(Data records):

━━━━━━

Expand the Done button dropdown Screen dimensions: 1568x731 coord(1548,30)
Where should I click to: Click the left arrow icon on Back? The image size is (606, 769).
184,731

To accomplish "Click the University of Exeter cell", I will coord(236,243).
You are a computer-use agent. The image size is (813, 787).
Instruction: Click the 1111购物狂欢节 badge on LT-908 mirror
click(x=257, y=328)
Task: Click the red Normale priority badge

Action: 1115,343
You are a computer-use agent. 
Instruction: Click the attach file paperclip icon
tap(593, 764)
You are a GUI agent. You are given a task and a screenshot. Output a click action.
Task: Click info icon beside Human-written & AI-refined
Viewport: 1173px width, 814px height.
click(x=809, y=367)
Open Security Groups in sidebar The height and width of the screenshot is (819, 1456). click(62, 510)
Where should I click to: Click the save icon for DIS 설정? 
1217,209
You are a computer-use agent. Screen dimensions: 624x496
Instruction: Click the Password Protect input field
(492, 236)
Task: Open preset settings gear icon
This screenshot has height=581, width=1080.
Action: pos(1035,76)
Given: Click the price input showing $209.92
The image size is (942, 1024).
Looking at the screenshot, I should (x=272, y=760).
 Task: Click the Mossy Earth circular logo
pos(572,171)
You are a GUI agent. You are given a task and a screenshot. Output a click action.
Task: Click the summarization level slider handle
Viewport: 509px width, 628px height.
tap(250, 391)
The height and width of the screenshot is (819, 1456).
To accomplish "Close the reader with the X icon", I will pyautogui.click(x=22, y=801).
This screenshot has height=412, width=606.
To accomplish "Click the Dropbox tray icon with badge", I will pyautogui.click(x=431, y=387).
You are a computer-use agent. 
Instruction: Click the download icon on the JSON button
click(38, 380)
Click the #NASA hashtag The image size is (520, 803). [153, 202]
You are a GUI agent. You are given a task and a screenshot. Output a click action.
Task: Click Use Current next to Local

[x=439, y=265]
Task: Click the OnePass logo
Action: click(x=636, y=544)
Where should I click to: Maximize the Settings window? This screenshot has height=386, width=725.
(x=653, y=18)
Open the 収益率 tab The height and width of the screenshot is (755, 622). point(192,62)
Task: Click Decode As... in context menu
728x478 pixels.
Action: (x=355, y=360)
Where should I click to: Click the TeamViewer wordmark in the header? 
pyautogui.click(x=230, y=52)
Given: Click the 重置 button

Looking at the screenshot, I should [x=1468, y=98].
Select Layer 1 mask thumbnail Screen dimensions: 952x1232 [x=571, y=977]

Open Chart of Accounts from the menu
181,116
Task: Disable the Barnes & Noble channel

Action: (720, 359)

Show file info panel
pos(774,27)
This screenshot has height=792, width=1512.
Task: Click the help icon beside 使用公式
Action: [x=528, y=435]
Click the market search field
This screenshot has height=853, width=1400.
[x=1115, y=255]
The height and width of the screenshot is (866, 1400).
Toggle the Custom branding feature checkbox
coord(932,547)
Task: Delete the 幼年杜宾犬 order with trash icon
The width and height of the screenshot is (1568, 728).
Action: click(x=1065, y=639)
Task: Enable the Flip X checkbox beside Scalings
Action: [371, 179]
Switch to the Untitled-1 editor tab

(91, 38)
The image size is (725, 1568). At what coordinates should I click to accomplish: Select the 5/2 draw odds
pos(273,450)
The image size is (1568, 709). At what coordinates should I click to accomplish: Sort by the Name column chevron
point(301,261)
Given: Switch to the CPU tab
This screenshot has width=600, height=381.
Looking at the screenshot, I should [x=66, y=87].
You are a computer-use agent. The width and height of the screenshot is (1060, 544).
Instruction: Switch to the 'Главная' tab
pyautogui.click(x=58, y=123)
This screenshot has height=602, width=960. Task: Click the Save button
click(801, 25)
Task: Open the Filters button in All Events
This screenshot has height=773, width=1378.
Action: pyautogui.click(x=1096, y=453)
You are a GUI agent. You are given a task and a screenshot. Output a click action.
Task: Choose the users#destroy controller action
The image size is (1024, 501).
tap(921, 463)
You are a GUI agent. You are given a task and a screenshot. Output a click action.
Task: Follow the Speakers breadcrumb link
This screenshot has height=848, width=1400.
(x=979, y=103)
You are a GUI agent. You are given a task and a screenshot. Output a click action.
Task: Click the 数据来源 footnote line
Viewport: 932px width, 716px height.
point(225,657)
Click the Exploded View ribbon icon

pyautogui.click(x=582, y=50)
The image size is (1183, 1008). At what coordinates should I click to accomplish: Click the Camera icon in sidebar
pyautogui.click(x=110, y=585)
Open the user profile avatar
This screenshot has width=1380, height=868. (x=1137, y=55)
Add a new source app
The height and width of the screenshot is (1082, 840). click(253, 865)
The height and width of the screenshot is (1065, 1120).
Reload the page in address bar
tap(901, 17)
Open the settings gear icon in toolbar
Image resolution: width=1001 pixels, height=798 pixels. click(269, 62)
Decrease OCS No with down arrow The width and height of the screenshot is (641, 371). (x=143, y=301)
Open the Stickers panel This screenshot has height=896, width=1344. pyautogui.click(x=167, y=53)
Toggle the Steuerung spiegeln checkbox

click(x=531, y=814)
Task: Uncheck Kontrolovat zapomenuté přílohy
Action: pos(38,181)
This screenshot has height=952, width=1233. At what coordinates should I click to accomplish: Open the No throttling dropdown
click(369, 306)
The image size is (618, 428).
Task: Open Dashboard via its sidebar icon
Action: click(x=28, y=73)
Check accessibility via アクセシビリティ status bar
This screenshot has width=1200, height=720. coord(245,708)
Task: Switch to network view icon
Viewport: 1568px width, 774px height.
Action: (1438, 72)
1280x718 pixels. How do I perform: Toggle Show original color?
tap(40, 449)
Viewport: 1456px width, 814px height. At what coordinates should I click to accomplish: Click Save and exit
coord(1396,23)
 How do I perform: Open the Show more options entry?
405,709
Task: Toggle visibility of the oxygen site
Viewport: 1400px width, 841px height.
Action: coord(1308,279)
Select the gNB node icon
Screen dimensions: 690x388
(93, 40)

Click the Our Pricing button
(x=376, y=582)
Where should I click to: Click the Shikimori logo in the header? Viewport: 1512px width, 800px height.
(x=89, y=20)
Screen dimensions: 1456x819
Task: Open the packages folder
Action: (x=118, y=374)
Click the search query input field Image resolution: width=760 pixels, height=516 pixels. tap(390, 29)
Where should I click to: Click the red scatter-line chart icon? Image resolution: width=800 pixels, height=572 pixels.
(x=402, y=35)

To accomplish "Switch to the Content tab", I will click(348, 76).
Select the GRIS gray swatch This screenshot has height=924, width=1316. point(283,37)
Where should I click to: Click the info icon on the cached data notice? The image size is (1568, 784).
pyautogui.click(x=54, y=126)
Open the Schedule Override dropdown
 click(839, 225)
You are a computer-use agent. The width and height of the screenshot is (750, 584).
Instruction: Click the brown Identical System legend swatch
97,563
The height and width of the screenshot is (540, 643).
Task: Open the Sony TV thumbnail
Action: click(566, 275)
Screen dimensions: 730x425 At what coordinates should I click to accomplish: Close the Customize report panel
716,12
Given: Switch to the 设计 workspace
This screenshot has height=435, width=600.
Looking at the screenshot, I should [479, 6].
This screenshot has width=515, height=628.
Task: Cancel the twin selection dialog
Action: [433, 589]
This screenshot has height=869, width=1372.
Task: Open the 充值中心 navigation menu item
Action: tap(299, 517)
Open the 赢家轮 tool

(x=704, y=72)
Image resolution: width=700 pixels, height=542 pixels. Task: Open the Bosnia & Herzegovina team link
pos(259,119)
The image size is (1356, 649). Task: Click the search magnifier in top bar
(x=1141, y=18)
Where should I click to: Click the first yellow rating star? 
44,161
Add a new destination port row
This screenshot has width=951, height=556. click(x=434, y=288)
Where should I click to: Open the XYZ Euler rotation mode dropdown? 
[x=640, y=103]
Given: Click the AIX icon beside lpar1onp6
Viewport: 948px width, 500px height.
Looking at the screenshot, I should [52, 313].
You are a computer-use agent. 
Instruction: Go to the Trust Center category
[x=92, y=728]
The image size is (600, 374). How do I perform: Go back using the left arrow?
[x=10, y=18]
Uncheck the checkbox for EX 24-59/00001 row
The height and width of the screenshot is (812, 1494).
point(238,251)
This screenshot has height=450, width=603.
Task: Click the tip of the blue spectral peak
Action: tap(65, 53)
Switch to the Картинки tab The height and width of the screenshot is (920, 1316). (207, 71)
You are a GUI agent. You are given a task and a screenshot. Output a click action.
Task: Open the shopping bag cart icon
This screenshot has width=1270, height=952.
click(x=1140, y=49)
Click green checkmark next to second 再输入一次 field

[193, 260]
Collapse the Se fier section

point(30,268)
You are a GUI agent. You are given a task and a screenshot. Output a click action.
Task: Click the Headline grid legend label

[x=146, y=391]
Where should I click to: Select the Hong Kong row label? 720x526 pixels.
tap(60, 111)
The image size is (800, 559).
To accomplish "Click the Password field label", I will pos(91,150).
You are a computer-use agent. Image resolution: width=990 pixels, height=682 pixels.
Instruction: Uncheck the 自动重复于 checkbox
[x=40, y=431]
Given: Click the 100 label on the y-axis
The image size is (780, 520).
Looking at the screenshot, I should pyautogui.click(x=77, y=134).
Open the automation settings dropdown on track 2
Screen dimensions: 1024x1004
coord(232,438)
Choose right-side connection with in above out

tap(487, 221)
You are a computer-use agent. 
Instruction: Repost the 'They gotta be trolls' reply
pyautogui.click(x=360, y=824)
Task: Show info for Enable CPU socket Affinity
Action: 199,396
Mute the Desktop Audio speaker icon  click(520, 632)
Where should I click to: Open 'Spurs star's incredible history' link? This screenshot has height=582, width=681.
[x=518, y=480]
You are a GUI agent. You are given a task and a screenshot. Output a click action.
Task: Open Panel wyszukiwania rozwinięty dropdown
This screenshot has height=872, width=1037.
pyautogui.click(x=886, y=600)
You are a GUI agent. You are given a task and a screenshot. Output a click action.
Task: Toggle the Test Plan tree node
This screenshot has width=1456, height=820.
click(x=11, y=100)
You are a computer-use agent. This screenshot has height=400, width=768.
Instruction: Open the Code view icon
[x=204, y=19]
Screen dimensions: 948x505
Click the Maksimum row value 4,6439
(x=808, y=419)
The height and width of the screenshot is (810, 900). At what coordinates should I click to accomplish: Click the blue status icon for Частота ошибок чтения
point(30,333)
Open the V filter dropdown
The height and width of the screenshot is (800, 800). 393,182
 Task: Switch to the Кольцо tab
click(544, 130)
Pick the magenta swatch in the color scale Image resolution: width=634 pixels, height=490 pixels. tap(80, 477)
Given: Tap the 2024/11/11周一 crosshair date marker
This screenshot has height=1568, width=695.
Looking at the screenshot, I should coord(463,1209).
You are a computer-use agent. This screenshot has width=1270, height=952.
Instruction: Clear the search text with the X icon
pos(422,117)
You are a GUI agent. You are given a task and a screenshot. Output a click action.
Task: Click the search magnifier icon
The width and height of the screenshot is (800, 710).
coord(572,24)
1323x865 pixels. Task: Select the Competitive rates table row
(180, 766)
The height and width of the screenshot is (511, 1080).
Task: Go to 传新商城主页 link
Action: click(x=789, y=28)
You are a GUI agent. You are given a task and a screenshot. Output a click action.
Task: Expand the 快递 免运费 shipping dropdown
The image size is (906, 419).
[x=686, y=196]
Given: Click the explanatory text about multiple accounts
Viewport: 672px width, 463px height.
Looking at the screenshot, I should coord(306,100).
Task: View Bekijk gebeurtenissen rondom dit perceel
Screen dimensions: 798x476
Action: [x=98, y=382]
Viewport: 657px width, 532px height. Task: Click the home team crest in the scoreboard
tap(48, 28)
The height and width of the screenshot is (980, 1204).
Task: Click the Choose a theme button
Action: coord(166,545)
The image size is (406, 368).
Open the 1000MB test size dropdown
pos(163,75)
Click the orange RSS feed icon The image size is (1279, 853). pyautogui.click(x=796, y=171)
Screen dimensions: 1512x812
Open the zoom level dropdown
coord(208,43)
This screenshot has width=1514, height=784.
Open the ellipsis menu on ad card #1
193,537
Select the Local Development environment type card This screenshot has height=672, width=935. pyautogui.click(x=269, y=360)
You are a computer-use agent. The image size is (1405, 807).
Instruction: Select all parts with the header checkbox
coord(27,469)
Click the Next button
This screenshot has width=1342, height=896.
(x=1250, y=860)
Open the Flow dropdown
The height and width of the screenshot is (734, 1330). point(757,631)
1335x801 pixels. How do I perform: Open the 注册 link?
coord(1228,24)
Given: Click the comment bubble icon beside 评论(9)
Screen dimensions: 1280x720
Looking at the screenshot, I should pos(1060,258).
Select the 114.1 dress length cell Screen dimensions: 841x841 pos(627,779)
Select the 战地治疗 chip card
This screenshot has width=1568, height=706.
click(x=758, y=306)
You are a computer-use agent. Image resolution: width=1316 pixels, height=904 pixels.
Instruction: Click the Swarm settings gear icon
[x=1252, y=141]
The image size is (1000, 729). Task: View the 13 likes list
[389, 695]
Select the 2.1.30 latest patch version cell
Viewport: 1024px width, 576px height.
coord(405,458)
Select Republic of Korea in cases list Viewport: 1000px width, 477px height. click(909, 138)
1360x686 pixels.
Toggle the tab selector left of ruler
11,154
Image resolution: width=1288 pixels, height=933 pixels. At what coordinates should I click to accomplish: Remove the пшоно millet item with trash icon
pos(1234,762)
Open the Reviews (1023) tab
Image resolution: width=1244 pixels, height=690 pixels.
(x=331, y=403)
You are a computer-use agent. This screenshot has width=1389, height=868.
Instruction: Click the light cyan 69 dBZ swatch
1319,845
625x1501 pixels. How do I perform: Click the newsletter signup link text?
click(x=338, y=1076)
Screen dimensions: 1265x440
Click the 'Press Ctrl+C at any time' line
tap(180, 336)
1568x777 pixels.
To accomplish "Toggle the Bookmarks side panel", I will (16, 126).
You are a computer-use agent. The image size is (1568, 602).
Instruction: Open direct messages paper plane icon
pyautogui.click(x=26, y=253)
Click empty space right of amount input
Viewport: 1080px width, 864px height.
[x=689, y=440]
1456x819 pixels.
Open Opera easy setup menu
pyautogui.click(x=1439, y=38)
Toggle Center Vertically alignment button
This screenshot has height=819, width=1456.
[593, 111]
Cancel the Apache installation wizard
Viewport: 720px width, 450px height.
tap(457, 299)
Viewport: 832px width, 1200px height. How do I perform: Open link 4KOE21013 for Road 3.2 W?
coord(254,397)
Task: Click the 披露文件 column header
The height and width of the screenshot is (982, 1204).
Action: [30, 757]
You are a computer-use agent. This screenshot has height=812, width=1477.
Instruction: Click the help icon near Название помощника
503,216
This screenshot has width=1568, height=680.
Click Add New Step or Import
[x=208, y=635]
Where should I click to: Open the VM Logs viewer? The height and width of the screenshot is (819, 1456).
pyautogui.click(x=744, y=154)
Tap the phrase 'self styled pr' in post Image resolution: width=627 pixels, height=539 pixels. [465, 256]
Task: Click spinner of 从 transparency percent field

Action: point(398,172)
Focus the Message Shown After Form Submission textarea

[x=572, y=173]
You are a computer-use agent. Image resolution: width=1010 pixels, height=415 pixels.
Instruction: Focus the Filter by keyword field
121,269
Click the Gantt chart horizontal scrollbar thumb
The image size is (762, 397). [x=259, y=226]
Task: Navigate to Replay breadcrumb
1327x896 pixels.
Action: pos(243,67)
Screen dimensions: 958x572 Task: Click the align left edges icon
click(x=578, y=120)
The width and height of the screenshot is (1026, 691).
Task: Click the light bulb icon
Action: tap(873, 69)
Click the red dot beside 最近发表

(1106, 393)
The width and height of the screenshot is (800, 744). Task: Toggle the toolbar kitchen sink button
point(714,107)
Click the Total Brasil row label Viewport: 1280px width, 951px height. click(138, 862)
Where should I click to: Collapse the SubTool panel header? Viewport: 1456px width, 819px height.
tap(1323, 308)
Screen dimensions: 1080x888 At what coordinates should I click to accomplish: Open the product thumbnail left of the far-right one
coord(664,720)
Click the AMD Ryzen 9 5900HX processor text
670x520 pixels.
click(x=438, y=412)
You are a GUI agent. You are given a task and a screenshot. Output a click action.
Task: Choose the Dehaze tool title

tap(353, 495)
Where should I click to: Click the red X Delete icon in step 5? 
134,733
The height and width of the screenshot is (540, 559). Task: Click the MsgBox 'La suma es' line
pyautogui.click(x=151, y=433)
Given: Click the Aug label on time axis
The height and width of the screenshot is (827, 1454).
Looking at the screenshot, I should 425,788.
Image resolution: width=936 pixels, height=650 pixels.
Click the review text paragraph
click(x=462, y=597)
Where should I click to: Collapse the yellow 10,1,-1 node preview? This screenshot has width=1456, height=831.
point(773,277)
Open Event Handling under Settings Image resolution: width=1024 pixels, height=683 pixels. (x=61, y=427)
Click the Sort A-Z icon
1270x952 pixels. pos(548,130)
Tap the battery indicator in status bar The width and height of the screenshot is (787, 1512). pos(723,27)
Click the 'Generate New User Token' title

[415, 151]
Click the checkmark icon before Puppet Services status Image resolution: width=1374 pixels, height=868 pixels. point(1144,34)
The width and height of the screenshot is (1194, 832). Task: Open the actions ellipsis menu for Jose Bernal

━━━━━━

Can you retype the data records above word for word, starting with the first line and going on through the line that contains "will pyautogui.click(x=22, y=801).", both ends included?

Expand the Done button dropdown Screen dimensions: 1568x731 coord(1548,30)
Where should I click to: Click the left arrow icon on Back? The image size is (606, 769).
184,731

To accomplish "Click the University of Exeter cell", I will coord(236,243).
You are a computer-use agent. The image size is (813, 787).
Instruction: Click the 1111购物狂欢节 badge on LT-908 mirror
click(x=257, y=328)
Task: Click the red Normale priority badge

Action: 1115,343
You are a computer-use agent. 
Instruction: Click the attach file paperclip icon
tap(593, 764)
You are a GUI agent. You are given a task and a screenshot. Output a click action.
Task: Click info icon beside Human-written & AI-refined
Viewport: 1173px width, 814px height.
click(x=809, y=367)
Open Security Groups in sidebar The height and width of the screenshot is (819, 1456). click(62, 510)
Where should I click to: Click the save icon for DIS 설정? 
1217,209
You are a computer-use agent. Screen dimensions: 624x496
Instruction: Click the Password Protect input field
(492, 236)
Task: Open preset settings gear icon
This screenshot has height=581, width=1080.
Action: pos(1035,76)
Given: Click the price input showing $209.92
The image size is (942, 1024).
Looking at the screenshot, I should (x=272, y=760).
 Task: Click the Mossy Earth circular logo
pos(572,171)
You are a GUI agent. You are given a task and a screenshot. Output a click action.
Task: Click the summarization level slider handle
Viewport: 509px width, 628px height.
tap(250, 391)
The height and width of the screenshot is (819, 1456).
To accomplish "Close the reader with the X icon", I will pyautogui.click(x=22, y=801).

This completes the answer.